RECORDS FOR THE EXERCISE:
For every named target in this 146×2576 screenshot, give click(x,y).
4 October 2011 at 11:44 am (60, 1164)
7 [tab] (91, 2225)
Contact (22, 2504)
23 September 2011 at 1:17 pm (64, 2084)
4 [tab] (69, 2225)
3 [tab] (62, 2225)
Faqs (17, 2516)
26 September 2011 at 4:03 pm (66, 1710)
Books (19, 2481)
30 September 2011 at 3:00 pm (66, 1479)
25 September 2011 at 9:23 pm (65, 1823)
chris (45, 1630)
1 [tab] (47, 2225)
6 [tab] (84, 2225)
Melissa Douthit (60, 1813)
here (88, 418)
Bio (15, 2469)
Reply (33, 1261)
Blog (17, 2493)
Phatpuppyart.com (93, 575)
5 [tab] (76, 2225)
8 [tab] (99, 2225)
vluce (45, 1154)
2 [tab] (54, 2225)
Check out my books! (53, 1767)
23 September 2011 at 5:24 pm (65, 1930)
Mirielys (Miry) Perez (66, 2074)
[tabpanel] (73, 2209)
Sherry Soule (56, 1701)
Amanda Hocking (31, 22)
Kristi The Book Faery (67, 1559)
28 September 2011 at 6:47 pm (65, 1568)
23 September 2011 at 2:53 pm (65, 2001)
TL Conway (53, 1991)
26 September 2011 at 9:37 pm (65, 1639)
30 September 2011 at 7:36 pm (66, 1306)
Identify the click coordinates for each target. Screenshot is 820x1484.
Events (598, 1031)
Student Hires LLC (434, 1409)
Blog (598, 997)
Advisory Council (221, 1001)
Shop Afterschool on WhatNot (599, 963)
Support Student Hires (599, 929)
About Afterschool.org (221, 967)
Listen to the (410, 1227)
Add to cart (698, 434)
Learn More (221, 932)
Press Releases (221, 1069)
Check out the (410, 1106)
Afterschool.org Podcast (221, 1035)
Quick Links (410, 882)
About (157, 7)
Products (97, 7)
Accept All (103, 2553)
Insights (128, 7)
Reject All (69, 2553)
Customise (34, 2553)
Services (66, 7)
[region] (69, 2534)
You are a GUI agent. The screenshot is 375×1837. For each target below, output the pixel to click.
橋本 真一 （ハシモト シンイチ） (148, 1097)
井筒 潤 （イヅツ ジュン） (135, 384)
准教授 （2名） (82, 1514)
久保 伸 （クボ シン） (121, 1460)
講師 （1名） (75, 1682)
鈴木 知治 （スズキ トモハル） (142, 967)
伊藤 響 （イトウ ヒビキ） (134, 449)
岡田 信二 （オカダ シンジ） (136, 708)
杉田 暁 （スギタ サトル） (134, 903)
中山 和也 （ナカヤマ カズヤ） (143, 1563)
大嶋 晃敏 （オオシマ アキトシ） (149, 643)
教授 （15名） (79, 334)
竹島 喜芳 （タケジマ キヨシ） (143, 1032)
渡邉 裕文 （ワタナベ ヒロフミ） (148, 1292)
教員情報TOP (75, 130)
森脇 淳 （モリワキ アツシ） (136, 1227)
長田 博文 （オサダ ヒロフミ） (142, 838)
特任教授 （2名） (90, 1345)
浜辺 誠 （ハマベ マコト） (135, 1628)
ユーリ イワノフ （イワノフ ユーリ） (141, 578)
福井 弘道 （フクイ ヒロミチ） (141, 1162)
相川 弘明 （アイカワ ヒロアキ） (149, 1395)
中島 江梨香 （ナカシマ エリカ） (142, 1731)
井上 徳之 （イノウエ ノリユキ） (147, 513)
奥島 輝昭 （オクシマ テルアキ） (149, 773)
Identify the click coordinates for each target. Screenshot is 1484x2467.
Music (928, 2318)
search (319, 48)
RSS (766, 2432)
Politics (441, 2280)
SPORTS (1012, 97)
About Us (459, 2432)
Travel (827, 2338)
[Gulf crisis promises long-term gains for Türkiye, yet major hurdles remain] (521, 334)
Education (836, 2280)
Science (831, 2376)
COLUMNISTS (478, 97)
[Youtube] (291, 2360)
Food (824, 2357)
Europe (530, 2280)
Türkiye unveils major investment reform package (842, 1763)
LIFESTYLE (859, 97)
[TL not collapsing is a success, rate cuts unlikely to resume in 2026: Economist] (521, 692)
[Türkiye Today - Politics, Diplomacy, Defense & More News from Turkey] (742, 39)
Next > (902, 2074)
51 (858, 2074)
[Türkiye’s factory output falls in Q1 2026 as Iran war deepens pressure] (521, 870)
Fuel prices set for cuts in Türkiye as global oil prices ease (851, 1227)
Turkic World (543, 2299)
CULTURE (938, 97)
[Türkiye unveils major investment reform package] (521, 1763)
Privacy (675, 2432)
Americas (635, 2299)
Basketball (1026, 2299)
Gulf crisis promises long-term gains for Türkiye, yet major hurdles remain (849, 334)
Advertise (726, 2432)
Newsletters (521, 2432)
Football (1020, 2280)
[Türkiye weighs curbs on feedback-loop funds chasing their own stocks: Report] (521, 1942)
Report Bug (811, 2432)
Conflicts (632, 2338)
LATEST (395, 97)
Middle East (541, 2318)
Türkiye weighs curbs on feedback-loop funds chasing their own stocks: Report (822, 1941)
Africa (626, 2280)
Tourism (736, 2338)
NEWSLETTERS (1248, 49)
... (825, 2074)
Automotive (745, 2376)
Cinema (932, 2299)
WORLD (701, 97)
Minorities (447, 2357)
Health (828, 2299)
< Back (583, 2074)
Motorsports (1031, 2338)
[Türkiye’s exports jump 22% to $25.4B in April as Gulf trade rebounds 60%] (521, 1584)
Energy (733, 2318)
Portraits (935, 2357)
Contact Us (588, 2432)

EXERCISE BRIEF: Only the lines above starting at the one containing "Learn More (221, 932)" and ending at the one containing "51 (858, 2074)", both included, are to be returned, exactly as they read.

ANSWER TO THE EXERCISE:
Learn More (221, 932)
Press Releases (221, 1069)
Check out the (410, 1106)
Afterschool.org Podcast (221, 1035)
Quick Links (410, 882)
About (157, 7)
Products (97, 7)
Accept All (103, 2553)
Insights (128, 7)
Reject All (69, 2553)
Customise (34, 2553)
Services (66, 7)
[region] (69, 2534)
You are a GUI agent. The screenshot is 375×1837. For each target below, output the pixel to click.
橋本 真一 （ハシモト シンイチ） (148, 1097)
井筒 潤 （イヅツ ジュン） (135, 384)
准教授 （2名） (82, 1514)
久保 伸 （クボ シン） (121, 1460)
講師 （1名） (75, 1682)
鈴木 知治 （スズキ トモハル） (142, 967)
伊藤 響 （イトウ ヒビキ） (134, 449)
岡田 信二 （オカダ シンジ） (136, 708)
杉田 暁 （スギタ サトル） (134, 903)
中山 和也 （ナカヤマ カズヤ） (143, 1563)
大嶋 晃敏 （オオシマ アキトシ） (149, 643)
教授 （15名） (79, 334)
竹島 喜芳 （タケジマ キヨシ） (143, 1032)
渡邉 裕文 （ワタナベ ヒロフミ） (148, 1292)
教員情報TOP (75, 130)
森脇 淳 （モリワキ アツシ） (136, 1227)
長田 博文 （オサダ ヒロフミ） (142, 838)
特任教授 （2名） (90, 1345)
浜辺 誠 （ハマベ マコト） (135, 1628)
ユーリ イワノフ （イワノフ ユーリ） (141, 578)
福井 弘道 （フクイ ヒロミチ） (141, 1162)
相川 弘明 （アイカワ ヒロアキ） (149, 1395)
中島 江梨香 （ナカシマ エリカ） (142, 1731)
井上 徳之 （イノウエ ノリユキ） (147, 513)
奥島 輝昭 （オクシマ テルアキ） (149, 773)
Identify the click coordinates for each target. Screenshot is 1484x2467.
Music (928, 2318)
search (319, 48)
RSS (766, 2432)
Politics (441, 2280)
SPORTS (1012, 97)
About Us (459, 2432)
Travel (827, 2338)
[Gulf crisis promises long-term gains for Türkiye, yet major hurdles remain] (521, 334)
Education (836, 2280)
Science (831, 2376)
COLUMNISTS (478, 97)
[Youtube] (291, 2360)
Food (824, 2357)
Europe (530, 2280)
Türkiye unveils major investment reform package (842, 1763)
LIFESTYLE (859, 97)
[TL not collapsing is a success, rate cuts unlikely to resume in 2026: Economist] (521, 692)
[Türkiye Today - Politics, Diplomacy, Defense & More News from Turkey] (742, 39)
Next > (902, 2074)
51 (858, 2074)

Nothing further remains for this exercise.